Journal of Crime & Justice Volume: 43 Issue: 3 Dated: 2020 Pages: 393-408
This study examined whether applying the principles of procedural justice within the management decision-making of a police organization makes it more likely that the officers in that organization will treat citizens in procedurally just ways.
Recently, several highly publicized and troubling police-citizen encounters around the United States have led many to question not only police tactics, but also, more broadly, police legitimacy. These events, among others, led President Obama to create a Task Force on 21st Century Policing. Part of its focus was on fostering legitimacy through procedurally just policing practices.

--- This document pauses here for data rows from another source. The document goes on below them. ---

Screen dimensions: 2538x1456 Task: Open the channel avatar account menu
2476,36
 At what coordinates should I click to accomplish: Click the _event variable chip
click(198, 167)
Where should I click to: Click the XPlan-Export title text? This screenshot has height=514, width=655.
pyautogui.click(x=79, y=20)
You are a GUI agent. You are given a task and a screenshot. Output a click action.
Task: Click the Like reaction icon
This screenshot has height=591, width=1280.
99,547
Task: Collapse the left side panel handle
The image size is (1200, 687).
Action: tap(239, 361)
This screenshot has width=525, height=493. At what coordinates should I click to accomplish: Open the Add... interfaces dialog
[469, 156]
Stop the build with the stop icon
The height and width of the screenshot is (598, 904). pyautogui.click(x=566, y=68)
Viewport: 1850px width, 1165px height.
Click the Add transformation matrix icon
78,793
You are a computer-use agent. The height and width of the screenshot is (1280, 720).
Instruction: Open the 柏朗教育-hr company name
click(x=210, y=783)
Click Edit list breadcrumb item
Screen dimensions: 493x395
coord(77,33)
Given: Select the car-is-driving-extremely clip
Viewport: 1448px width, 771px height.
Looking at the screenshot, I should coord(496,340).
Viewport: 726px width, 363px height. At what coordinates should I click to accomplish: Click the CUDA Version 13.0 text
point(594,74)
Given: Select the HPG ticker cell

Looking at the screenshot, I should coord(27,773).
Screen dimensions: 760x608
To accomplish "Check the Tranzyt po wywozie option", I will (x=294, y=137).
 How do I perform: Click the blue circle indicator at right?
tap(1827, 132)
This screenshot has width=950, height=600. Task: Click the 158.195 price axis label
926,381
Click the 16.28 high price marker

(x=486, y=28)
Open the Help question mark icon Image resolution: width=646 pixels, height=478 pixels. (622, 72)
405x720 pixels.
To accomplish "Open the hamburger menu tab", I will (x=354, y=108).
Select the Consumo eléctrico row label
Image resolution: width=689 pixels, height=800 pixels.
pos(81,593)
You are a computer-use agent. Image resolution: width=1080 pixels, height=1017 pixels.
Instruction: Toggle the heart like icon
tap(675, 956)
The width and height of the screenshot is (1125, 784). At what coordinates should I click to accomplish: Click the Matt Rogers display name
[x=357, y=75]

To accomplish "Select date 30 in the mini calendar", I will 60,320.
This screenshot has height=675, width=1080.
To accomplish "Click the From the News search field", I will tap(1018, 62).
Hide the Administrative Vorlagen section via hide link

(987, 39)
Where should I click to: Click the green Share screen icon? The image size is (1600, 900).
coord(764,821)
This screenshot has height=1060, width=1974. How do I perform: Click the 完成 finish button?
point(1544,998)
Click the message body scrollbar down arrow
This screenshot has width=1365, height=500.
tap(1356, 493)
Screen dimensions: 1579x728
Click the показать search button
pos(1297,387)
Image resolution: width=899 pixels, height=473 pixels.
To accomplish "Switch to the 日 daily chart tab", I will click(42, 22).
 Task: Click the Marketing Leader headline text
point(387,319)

In fact, one of its recommendations to police departments to strengthen their policing practices through the principles of procedural justice - and thereby increasing their external legitimacy - is to promote legitimacy internally by applying those same procedural justice principles within the organization. Part of the reasoning behind this thinking is that officers will be more likely to treat citizens in procedurally just ways if they themselves are treated in procedurally just ways within their organization's decision-making processes. To test this assertion, the current study analyzed survey data from 113 officers from the Rockford (IL) Police Department. Multivariate regression results suggest that officers who perceive fair treatment in their own organization are more likely to indicate that they apply the same fairness when interacting with citizens. Specific findings, study limitations, and policy implications are discussed. (publisher abstract modified)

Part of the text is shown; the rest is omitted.